◆ Material for this exercise

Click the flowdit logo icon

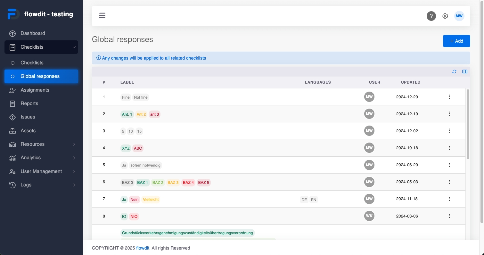pyautogui.click(x=13, y=14)
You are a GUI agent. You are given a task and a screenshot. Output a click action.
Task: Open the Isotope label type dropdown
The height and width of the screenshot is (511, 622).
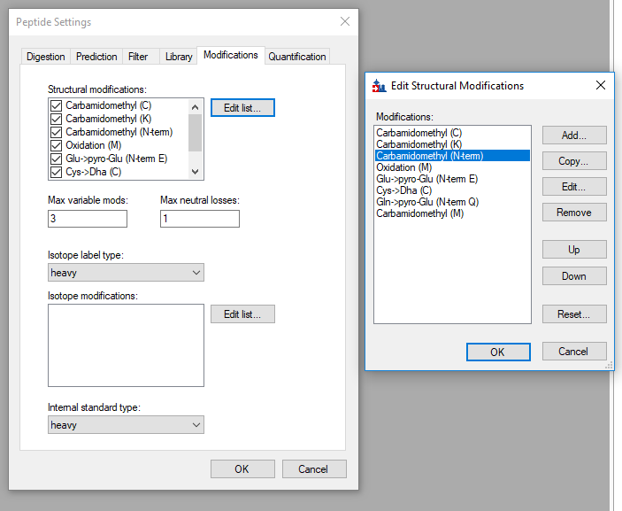[126, 273]
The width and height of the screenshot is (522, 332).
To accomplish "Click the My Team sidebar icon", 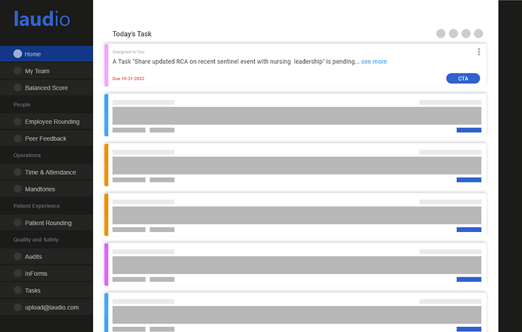I will click(18, 71).

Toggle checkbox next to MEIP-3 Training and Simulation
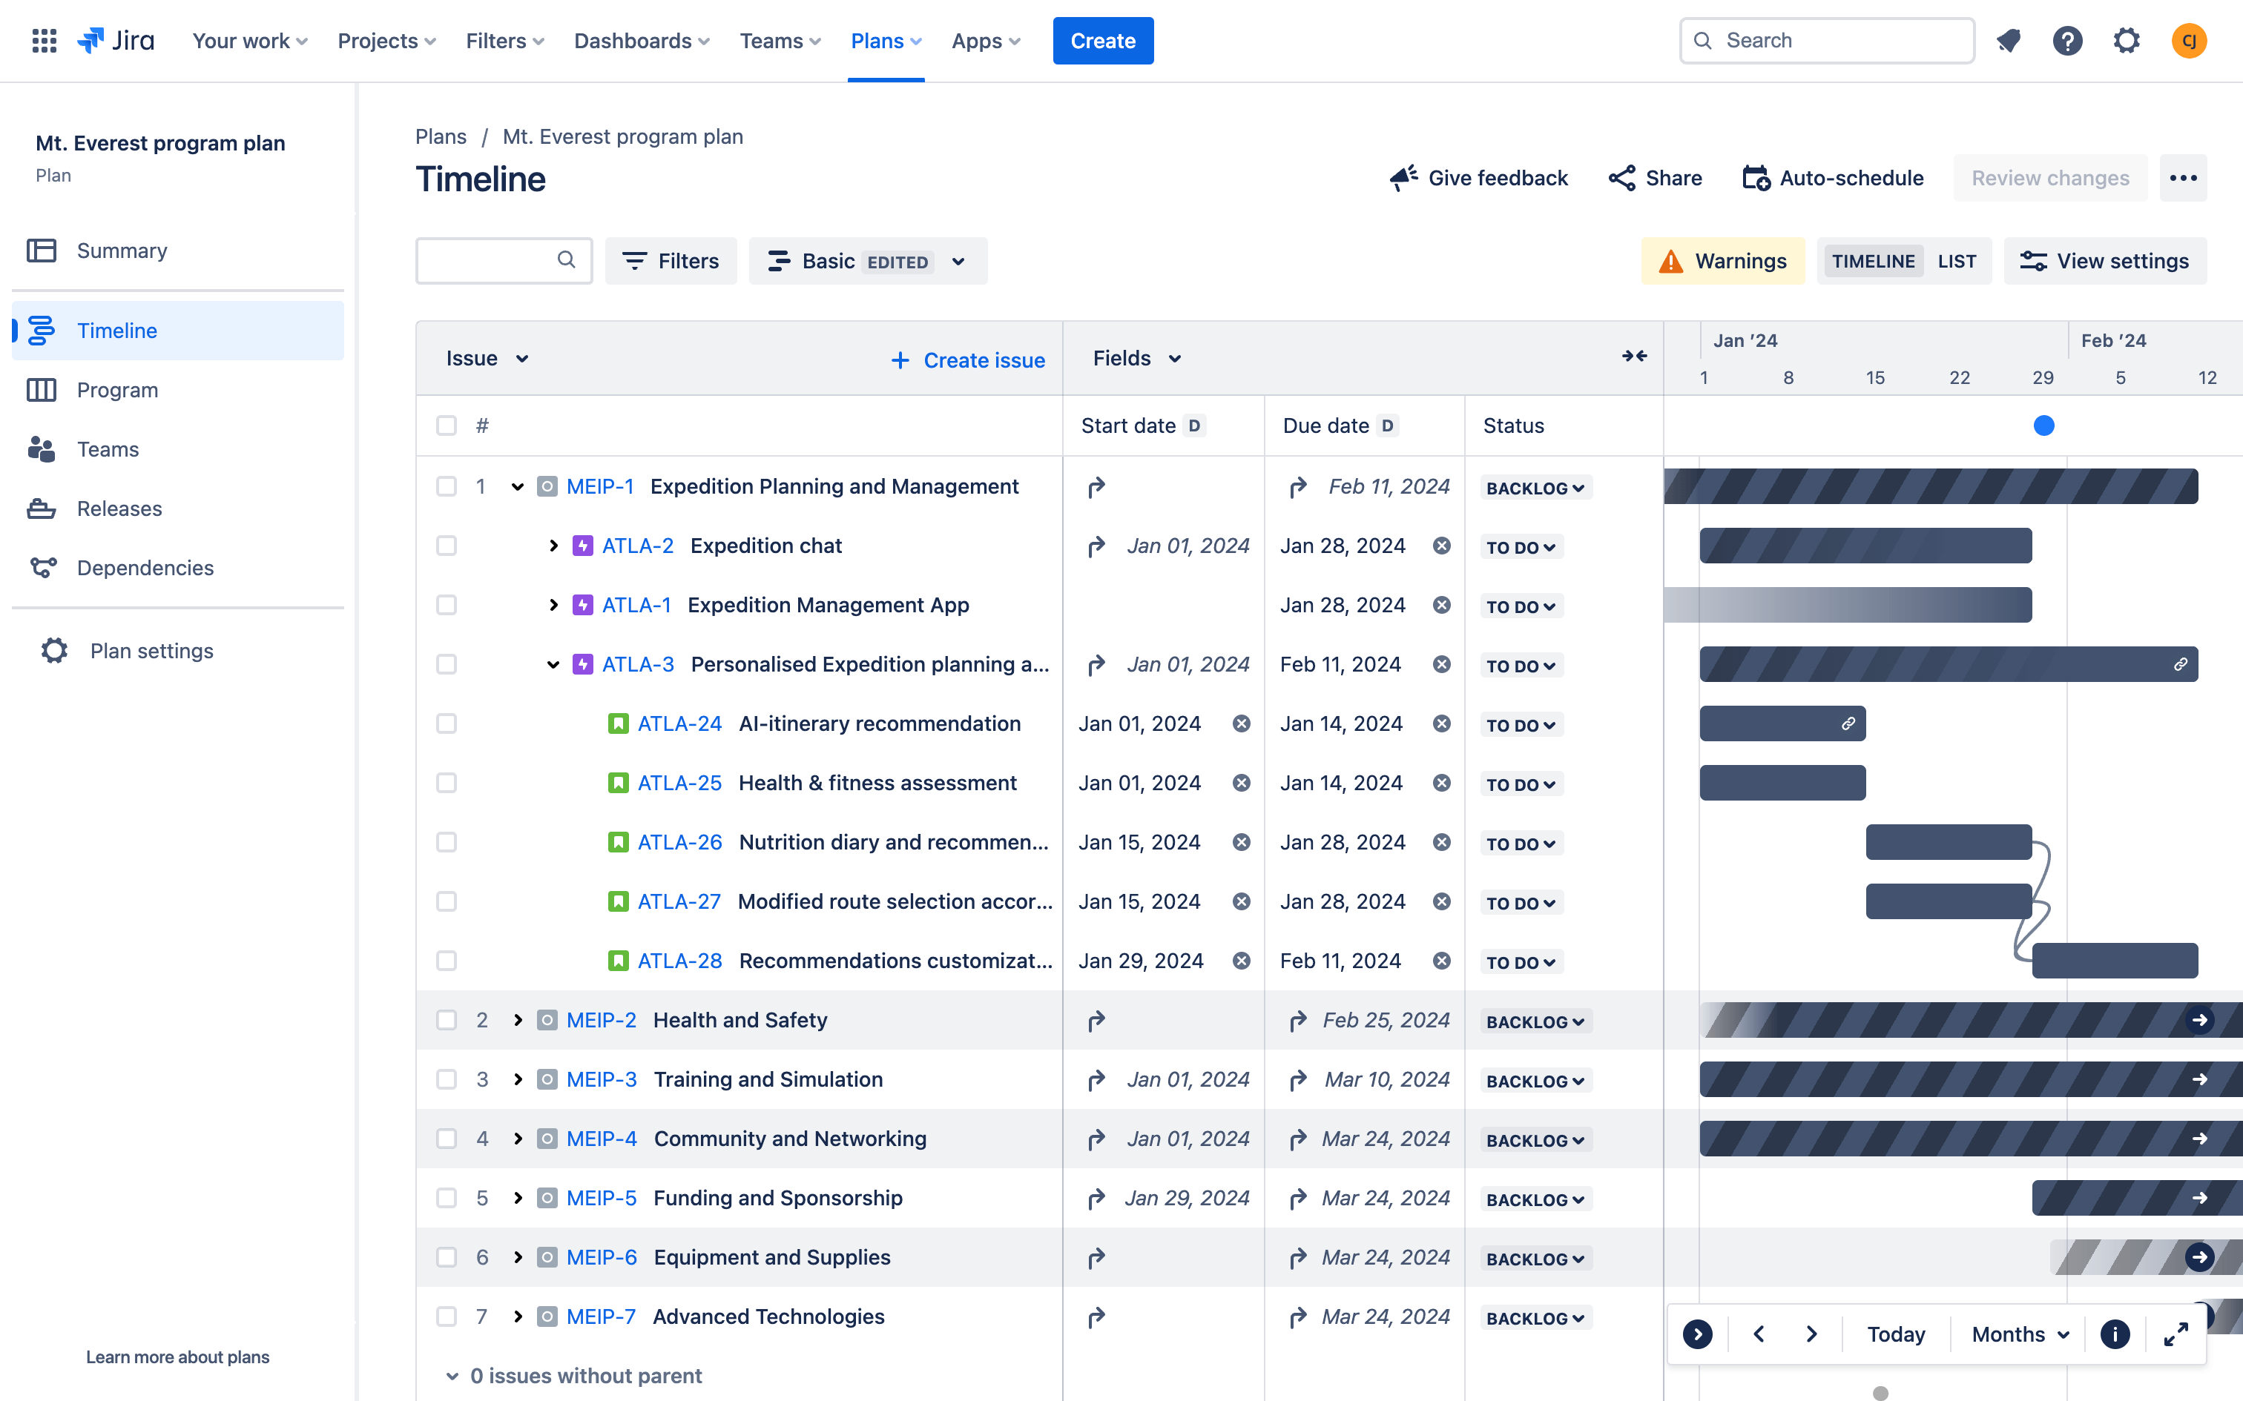tap(448, 1079)
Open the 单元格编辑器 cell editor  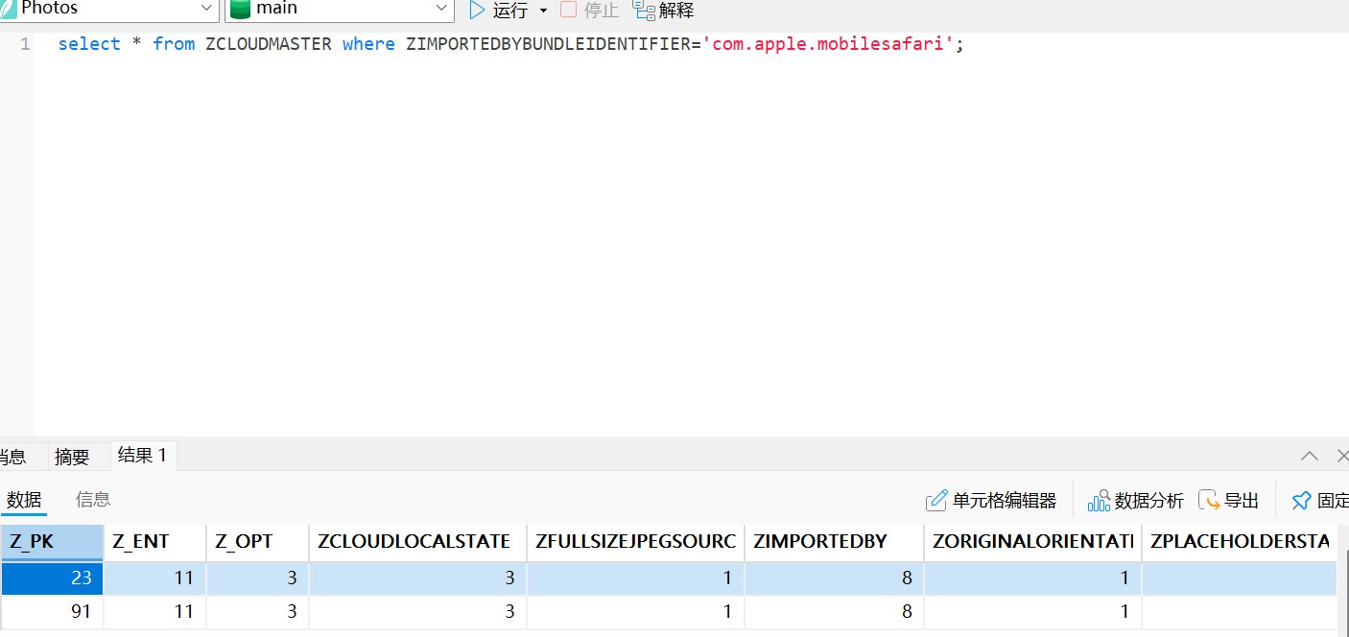pyautogui.click(x=991, y=501)
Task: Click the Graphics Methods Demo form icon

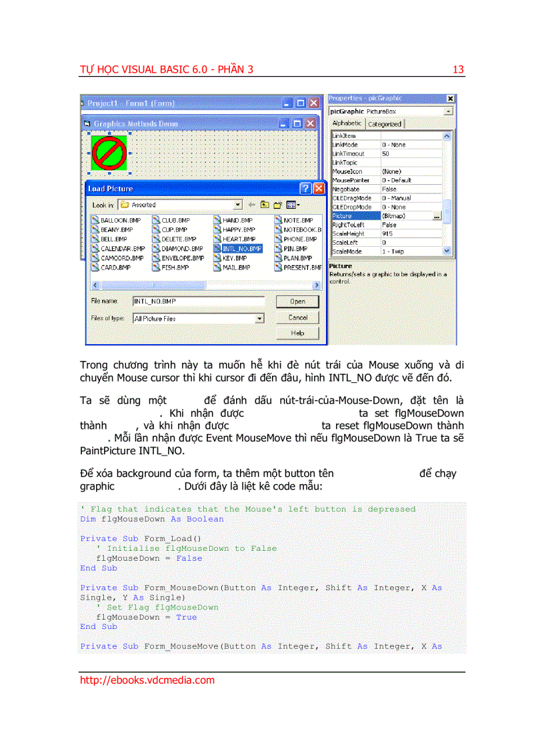Action: point(89,123)
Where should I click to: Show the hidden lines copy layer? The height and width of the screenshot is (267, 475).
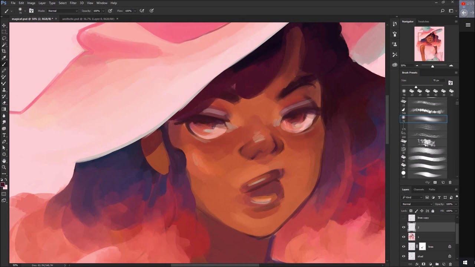(404, 218)
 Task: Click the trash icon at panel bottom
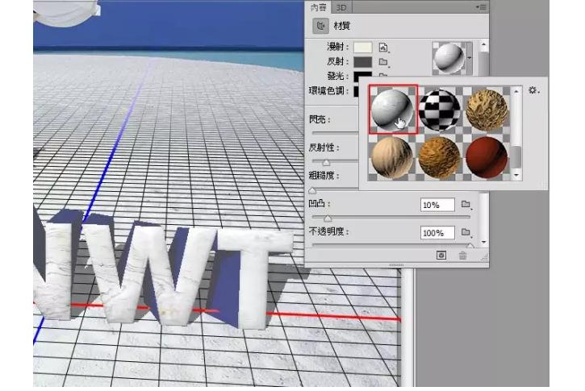pyautogui.click(x=462, y=256)
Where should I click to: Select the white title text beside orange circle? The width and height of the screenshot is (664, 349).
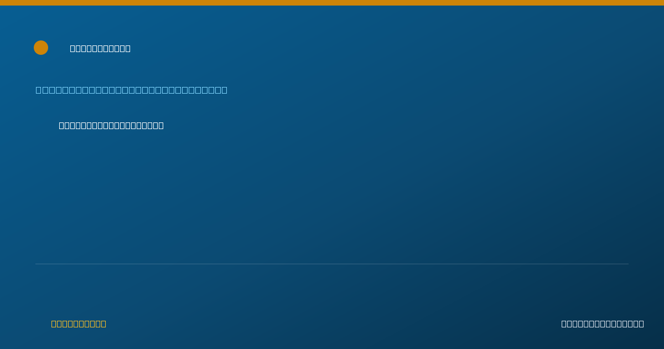tap(100, 48)
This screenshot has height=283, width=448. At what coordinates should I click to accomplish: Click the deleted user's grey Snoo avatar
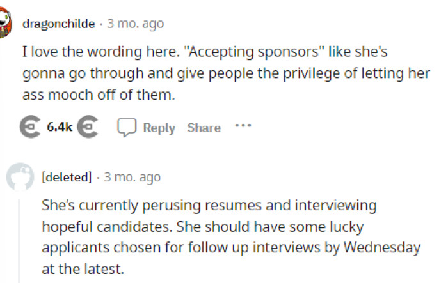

◆ Required work
Leave the pictures out and reproduce exactly the lines from the top of the listing above through the line with "The width and height of the screenshot is (522, 332).".

◆ Finished task
Click the flowdit logo icon

pyautogui.click(x=13, y=14)
You are a GUI agent. You are given a task and a screenshot. Output a click action.
Task: Open the Isotope label type dropdown
The height and width of the screenshot is (511, 622).
[126, 273]
The width and height of the screenshot is (522, 332).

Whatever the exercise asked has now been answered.